Most methods to increase transdermal drug delivery focus on increasing stratum corneum permeability, without addressing the need to increase permeability of viable epidermis. Here, we assess the hypothesis that viable epidermis offers a significant permeability barrier that becomes rate limiting upon sufficient permeabilization of stratum corneum. We tested this hypothesis by using calibrated microdermabrasion to selectively remove stratum corneum or full epidermis in pig and human skin, and then measuring skin permeability to a small molecule (sulforhodamine) and macromolecules (bovine serum albumin, insulin, inactivated influenza vaccine) in vitro. We found that removal of stratum corneum dramatically increased skin permeability to all compounds tested.
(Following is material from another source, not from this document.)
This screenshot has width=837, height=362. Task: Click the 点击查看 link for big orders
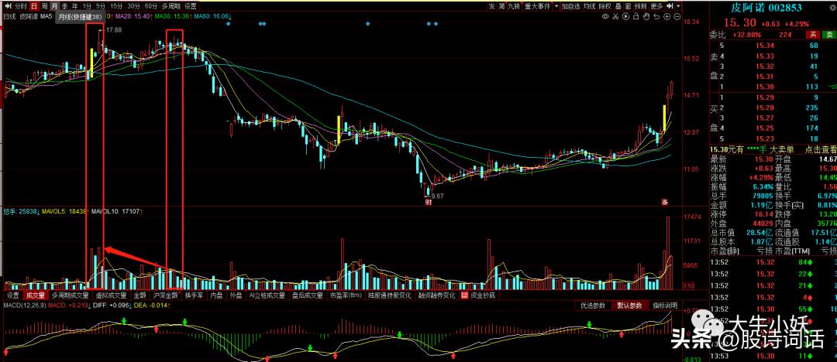coord(821,149)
However, removal of full epidermis increased skin permeability by another 1-2 orders of magnitude. We also studied the effects of removing skin tissue only from localized spots on the skin surface by covering skin with a mask containing 125-μm holes during tissue removal. Skin permeabilized in this less-invasive way showed similar results. This suggests that microdermabrasion of skin using a mask may provide an effective way to increase skin permeability. We conclude that viable epidermis offers a significant permeability barrier that becomes rate limiting upon removal of stratum corneum.